Not that long ago, when it was time to consider your estate plan, you only had to worry about assets you could touch. While some of your assets may have been in various accounts, those holdings still stood for a tangible amount of dollars that you could withdraw if you wanted.
The world changed, and became more digital. What started as email and online access to your bank account became a portal to some of your most important assets found a home in the mysterious cloud.
As you start to think about your estate plan, this is what you need to know about digital assets.
More than family photos
When you think about your digital assets, you may think about the pictures stored on your personal computer. You might also think about your family’s budget spreadsheet, files and other important personal information.
More likely, your digital assets include more than what your PC holds, such as:
- Social media
- Digital books, movies and music
- Bank accounts
- Web domains
In one way or another, these accounts will need a solution when you pass away. Some accounts will simply need to be closed, while others may need more care.

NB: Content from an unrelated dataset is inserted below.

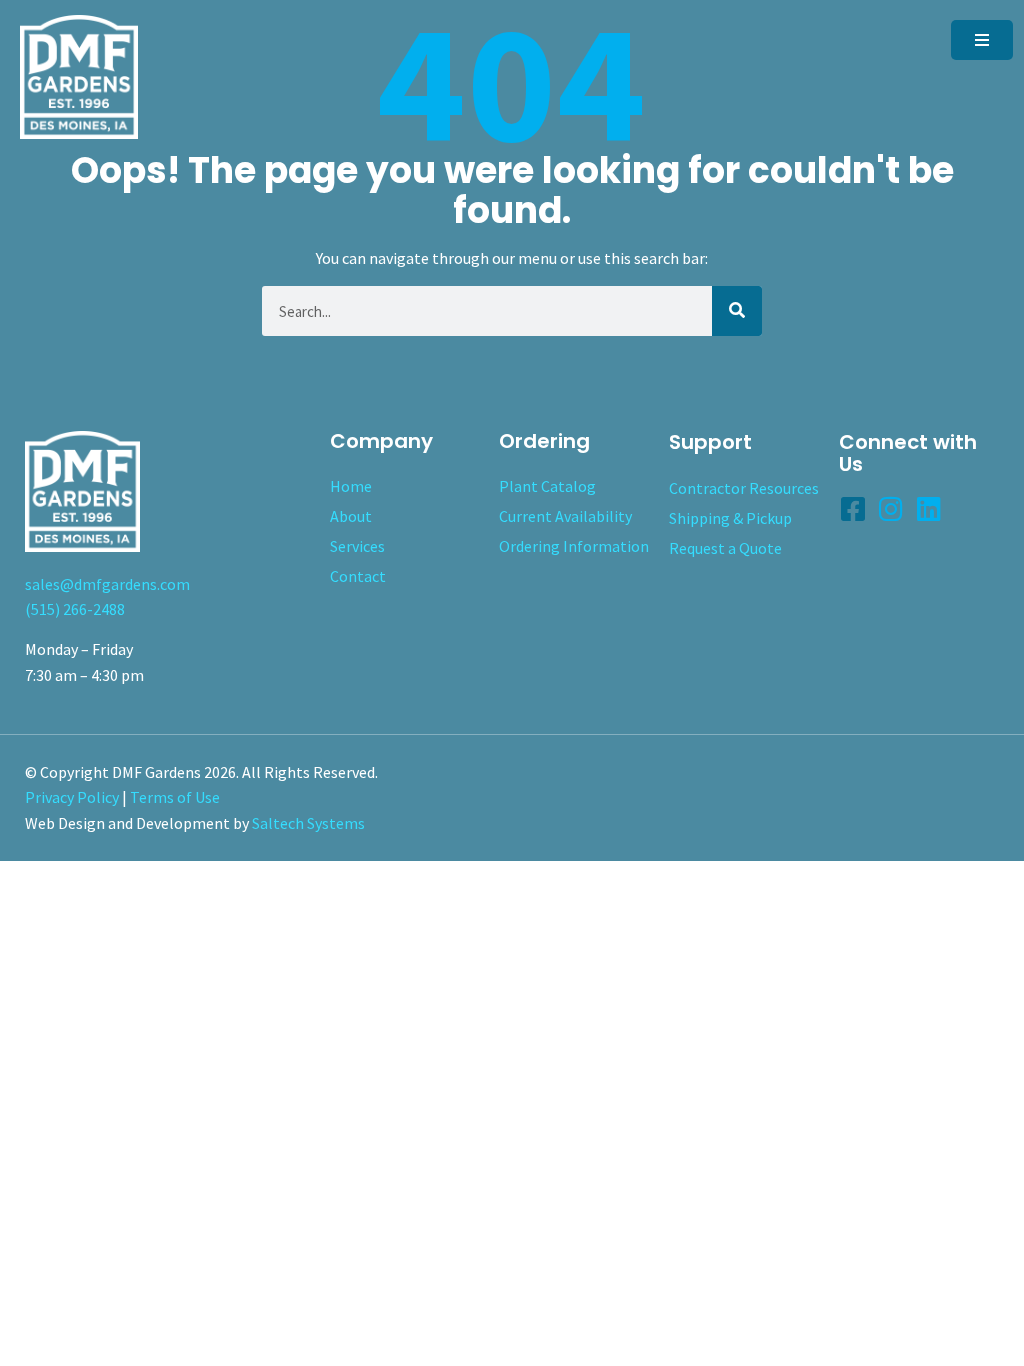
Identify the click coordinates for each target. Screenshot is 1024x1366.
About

What happens to the content?
For some accounts, ownership is simple. Content that you created belongs to you and you can pass it on to anyone you like; the same is true of financial accounts.
Accounts that came with licensing agreements for content that you purchase may not be as simple to transfer. For most digital media accounts, the content stored in your cloud-based account is not transferrable. Some accounts, however, allow a certain number of downloads of the purchased content. If, on the other hand, you download the content onto a physical hard drive, you can include that content in your will.
As you consider your estate plan, think about your digital accounts and what information you want to be able to pass on. Also consider how important it is to be able to pass on assets like your digital library.